In pieno deserto, il sito archeologico della città di Rusafah, ancora racchiusa tra alte mura di pietra rosata, appare in lontananza come un miraggio. Lunga 500 metri e larga 300, la cinta muraria che circonda l’insediamento appare poco a poco, in modo quasi impercettibile, tanto il colore della pietra ocra si fonde con i colori del deserto circostante.
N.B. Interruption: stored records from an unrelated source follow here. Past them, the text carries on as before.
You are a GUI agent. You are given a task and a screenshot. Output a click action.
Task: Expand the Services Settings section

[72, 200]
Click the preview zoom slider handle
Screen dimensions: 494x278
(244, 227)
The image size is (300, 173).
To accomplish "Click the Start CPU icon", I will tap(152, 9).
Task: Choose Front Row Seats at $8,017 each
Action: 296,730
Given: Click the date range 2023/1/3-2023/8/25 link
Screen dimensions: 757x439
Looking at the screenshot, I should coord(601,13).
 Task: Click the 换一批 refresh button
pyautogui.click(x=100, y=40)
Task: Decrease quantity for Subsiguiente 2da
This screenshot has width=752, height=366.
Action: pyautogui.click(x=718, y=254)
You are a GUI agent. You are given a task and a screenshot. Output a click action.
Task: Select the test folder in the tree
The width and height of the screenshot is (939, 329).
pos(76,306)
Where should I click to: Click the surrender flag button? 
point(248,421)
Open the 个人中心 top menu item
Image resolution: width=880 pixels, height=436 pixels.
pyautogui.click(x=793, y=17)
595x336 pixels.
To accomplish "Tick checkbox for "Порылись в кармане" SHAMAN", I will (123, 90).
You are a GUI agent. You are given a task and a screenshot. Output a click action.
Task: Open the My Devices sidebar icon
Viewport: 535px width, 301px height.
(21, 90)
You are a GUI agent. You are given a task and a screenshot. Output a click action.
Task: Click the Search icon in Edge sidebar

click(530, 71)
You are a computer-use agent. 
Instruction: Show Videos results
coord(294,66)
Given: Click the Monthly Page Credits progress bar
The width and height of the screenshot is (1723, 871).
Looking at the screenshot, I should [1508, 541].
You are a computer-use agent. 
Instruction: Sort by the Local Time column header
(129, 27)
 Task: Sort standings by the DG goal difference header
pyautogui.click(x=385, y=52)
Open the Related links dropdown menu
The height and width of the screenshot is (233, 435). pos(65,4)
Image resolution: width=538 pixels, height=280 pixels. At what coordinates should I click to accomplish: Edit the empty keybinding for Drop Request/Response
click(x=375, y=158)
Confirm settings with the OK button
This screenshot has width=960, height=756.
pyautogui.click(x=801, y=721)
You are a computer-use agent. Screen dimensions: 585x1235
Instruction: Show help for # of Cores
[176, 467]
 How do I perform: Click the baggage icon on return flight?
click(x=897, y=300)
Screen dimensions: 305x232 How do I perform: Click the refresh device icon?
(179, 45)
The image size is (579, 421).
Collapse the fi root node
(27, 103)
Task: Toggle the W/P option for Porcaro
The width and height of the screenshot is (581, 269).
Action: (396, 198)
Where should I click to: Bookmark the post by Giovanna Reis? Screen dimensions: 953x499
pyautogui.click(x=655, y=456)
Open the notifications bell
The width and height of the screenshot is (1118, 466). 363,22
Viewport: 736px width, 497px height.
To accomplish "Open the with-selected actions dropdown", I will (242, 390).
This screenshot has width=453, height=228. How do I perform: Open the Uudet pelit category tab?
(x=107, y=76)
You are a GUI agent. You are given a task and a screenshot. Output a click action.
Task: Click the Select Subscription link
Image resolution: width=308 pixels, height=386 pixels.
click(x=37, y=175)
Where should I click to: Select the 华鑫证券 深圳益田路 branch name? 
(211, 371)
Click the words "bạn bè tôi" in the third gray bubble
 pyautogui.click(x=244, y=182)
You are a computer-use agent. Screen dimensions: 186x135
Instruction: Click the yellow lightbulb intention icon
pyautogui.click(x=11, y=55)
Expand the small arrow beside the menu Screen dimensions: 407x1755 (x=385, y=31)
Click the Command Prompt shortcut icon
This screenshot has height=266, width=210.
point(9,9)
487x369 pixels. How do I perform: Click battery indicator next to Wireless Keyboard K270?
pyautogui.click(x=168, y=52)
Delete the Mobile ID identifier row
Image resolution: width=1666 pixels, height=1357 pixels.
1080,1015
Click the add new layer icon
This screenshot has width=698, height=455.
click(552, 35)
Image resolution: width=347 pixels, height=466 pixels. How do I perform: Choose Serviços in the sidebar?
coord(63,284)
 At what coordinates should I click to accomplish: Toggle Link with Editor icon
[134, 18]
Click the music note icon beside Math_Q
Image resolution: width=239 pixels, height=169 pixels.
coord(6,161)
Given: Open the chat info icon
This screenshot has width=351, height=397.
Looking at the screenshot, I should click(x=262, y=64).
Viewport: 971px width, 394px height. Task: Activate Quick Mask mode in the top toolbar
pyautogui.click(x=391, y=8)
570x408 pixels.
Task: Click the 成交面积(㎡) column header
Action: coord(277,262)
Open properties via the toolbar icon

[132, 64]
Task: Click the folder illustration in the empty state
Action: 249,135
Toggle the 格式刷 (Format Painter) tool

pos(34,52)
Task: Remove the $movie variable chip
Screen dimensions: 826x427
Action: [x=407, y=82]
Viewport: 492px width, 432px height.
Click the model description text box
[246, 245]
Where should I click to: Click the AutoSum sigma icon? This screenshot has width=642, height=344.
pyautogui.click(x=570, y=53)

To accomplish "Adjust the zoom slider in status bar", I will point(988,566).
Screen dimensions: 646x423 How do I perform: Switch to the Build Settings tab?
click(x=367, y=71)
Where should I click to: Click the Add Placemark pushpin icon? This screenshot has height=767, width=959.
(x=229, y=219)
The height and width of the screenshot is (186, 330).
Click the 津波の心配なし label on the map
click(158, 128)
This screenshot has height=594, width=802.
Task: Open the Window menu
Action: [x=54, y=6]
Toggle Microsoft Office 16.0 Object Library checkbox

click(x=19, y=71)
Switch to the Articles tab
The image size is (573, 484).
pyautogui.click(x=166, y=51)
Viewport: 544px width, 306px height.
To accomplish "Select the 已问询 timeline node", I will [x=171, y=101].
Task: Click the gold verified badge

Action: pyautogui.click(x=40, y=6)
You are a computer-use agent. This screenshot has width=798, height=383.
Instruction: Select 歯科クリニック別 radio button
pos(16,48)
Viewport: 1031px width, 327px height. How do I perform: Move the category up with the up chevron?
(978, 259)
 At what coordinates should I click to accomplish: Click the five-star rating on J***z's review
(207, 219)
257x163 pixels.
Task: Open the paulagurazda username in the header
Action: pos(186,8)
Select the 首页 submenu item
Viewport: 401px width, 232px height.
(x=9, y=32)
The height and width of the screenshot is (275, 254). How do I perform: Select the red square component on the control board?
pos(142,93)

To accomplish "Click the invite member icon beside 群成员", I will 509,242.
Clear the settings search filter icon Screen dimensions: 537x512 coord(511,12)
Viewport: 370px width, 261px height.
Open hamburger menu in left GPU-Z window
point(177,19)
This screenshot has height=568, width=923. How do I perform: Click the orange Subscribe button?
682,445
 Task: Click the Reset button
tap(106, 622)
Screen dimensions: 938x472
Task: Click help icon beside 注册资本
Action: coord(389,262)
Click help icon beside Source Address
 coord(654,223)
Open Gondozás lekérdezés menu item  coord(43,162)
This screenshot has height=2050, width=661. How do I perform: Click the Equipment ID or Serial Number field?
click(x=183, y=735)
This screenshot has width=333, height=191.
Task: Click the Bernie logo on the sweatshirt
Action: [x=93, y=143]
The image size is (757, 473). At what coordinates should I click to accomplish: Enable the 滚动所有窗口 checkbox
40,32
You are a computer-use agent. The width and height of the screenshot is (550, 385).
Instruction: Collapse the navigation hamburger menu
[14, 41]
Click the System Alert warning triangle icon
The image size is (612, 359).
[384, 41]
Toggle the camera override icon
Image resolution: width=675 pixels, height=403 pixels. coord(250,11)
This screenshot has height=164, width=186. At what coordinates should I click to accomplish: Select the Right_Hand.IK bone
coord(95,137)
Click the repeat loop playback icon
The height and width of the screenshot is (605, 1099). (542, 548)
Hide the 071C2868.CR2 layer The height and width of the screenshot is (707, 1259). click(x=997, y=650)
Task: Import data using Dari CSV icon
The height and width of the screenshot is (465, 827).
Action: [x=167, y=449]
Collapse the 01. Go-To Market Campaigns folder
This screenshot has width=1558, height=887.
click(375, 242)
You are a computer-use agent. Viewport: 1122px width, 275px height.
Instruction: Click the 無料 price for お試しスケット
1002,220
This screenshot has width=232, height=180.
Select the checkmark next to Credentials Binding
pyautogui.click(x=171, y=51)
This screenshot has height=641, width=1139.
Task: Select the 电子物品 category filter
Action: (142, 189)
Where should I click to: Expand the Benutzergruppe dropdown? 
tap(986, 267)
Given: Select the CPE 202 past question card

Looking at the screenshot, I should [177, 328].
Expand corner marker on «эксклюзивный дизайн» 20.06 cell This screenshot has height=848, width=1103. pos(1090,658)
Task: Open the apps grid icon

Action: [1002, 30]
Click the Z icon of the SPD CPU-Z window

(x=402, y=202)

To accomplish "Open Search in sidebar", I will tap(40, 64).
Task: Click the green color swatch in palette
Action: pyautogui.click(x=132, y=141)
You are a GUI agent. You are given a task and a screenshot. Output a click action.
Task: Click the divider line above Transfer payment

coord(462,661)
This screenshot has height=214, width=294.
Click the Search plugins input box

Fa pensare a una città bombardata, dove solo le mura sono state risparmiate. Si accede dalla bellissima Porta Nord, a cinque arcate di altezza e larghezza diversa, bordate come un merletto dalla decorazione minutamente colpita. Davanti alla porta si trovano le tracce del cardo, l’arteria principale dell’antica Rusafah che attraversa le rovine. Seguendone il percorso si raggiunge un primo edificio ormai in rovina, il martyrion, del quale rimane in piedi la parte absidale. Proseguendo sul cardo, dopo aver passato tronconi di colonne in marmo e frammenti di capitelli, è la chiesa di Santa Croce, riconoscibile grazie a un alto pezzo di muro ancora in piedi, dietro il quale si trova la scala a chiocciola che saliva in cima alla torre. Continuando in direzione sud-ovest si arriva a ciò che resta della basilica di S. Sergio, dalla pianta a tre navate ancora chiaramente leggibile.
Il completo abbandono nel quale si trovano le rovine di questa città, persa nel deserto e disseminata di buche scavate da clandestini cacciatori di tesori, fa sì che questa tappa si riveli un’esperienza davvero emozionante.